** Source extract **

Question

I have a financial application that processes 'bonds'. I need to

  1. Model the application to avoid an anaemic model (which i understand is bad).
  2. Instantiate different implementations depending on the type of bond.

The system gets instructions from an external system, and applies the instructions to the specified bond. hence i have an Instruction entity

Instruction[Id,BondReference,Action,Value]

e.g. of an instruction to vote 'yes' for a resolution passed on the bond

Instruction
{
    BondReference: Bond1,
    Action: Vote
    Value: VoteYes
    ResolutionReference: Resolution1
}

and a Bond entity

Bond
{
    Id: 1,
    Reference: Bond1
    Resolutions: [
                     {Resolution1: We have resolved to increase our stake in Google},
                     {Resolution2: We have resolved to fire the CEO}
                     ...
                 ]
    Instructions: [Inst1,Inst2,Inst3...]
}

However, an instruction usually does more than just one thing (it is effectively many instructions in one), e.g. an instruction to cancel a previous instruction, that would mean, firstly, it cancels a previous transaction, then certain values need to be recalculated. Also, a single instruction can come overloaded, it can be to cancel a previous instruction as well as vote for a resolution.

I have been advised to use a domain service to process a new instruction.

BondService
{
    public void Apply(Instruction newInstruction)
    {
        var bond = _bondRepository.GetByReference(newInstruction);
        bond
            .RecalculateNominalValue(newInstruction)
            .CalculateInterest(newInstruction)
            .CancelInstruction(newInstruction)
            .Approve(newInstruction);
    }
}

The problem i see with this structure is that for each instruction, all methods are called even if the method is not relevant. I could use some if statements but then the code would look untidy.

** Prompt A **
Condense the paragraph of the bond application question that begins "However, an instruction usually does more" into a short bulleted list that keeps its main facts.
** Prompt B **
According to the bond application question, what has the writer been advised to use to process a new instruction?
** Prompt C **
Write out the bond application question from "The problem i" down to "would look untidy.", with the wording unchanged.

Entries taken from a collection

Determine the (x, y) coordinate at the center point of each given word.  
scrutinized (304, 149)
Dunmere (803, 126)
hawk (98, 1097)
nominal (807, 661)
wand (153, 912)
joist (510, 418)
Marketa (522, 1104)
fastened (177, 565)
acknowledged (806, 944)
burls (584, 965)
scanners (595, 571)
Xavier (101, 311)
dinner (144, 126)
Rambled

** Solution A **
- An instruction usually does more than one thing; it is effectively many instructions in one.
- For example, an instruction to cancel a previous instruction first cancels a previous transaction, and then certain values must be recalculated.
- A single instruction can also come overloaded, such as one that both cancels a previous instruction and votes for a resolution.

** Solution B **
A domain service.

** Solution C **
The problem i see with this structure is that for each instruction, all methods are called even if the method is not relevant. I could use some if statements but then the code would look untidy.